_Consegne_.
A: Secondo il testo sul Grande Gatsby, da quale area proviene Nick?
B: Prosegui il testo sul Grande Gatsby a partire dalla frase finale.

_Estratto del documento_.

18 dicembre 2015

Il grande Gatsby (Francis Scott Fitzgerald)

Eccoci, siamo alla mitica New York e nei suoi dintorni, anni venti del Novecento. 


Una generazione jazz, che si è caricata sulle spalle in parte, non senza qualche polemica, la risoluzione della prima guerra mondiale, si affaccia sulla ribalta della vita di una nazione che cresce a dismisura in un ordine caotico, in un disordine ammaliante: gli Stati Uniti. La terra promessa, dove tutto è possibile e l'impossibile è messo al bando. 


Il whisky è benzina per mettere in moto vite effimere, ardenti bramosie materiali, amori e tradimenti di ogni ordine e grado. 


Un' umanità forte e fiera nelle proprie imperversanti pazzie, un upper class che appare devastata e posseduta dal benessere ed alla ricerca di riempire i propri vuoti esistenziali ballando ora agilmente ora rozzamente nell'ipocrisia permanente di vestirsi ora in rigidi costumi moralisti ora in sgargianti lingerie libertine.




Nick, proveniente della provincia del West, guarda a volte impassibile a volte in preda a solida meraviglia quell'enorme palcoscenico che sembra promettere e non mantenere, questo mondo paludoso e paludato, placido e mellifluo dove ad ogni sguardo, ad ogni festa sembra aprirsi l'universo della scalata sociale ed economica.

Voci salvate:
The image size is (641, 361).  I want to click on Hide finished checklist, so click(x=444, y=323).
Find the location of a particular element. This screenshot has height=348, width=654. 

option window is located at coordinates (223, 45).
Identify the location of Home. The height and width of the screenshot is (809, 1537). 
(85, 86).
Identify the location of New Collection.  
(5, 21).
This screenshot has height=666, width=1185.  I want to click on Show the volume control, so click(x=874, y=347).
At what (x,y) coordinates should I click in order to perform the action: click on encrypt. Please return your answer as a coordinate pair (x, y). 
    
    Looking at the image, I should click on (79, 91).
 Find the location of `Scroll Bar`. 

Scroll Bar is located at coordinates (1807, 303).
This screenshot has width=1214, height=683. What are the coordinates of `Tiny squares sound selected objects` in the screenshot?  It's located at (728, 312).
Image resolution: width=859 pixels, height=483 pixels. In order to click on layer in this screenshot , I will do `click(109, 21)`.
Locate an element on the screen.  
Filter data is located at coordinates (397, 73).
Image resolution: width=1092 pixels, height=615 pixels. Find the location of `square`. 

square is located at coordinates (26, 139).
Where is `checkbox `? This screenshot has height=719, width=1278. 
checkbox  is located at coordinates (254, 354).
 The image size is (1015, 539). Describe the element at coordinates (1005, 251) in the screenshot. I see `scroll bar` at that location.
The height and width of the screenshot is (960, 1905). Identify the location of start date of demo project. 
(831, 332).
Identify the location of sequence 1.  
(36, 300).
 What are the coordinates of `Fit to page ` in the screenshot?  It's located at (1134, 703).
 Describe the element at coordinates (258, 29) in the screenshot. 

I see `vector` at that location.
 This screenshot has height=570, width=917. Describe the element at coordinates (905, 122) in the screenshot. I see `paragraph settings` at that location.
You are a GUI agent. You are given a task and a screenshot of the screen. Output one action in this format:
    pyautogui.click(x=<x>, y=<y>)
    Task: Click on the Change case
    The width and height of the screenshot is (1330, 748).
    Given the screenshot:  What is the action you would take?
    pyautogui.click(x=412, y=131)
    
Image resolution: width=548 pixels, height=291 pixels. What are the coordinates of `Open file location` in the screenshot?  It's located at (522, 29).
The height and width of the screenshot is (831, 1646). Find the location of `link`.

_Risposte in ordine_.
A: Dalla provincia del West.

B:
Nick abita vicino a Gatsby, coetaneo milionario, uomo discusso ed ammirato, lusingato, misterioso e misterico. Nel frattempo bazzica anche la cugina Daisy, bella come il sole, fragile come il vento quando sbatte contro un muro e cozza contro la granitica e indistruttibile rozzezza del marito, Tom, ex giocatore di football e dalla sensibilità pari a quella d'un bradipo in letargo, ora imperterrito e facoltoso donnaiolo che però tiene al focolare domestico esattamente come ognuno di noi tiene al pasto serale dopo una giornata di stenti e stentorei sacrifici. Tipico esempio di fedele tradimento alla maschile.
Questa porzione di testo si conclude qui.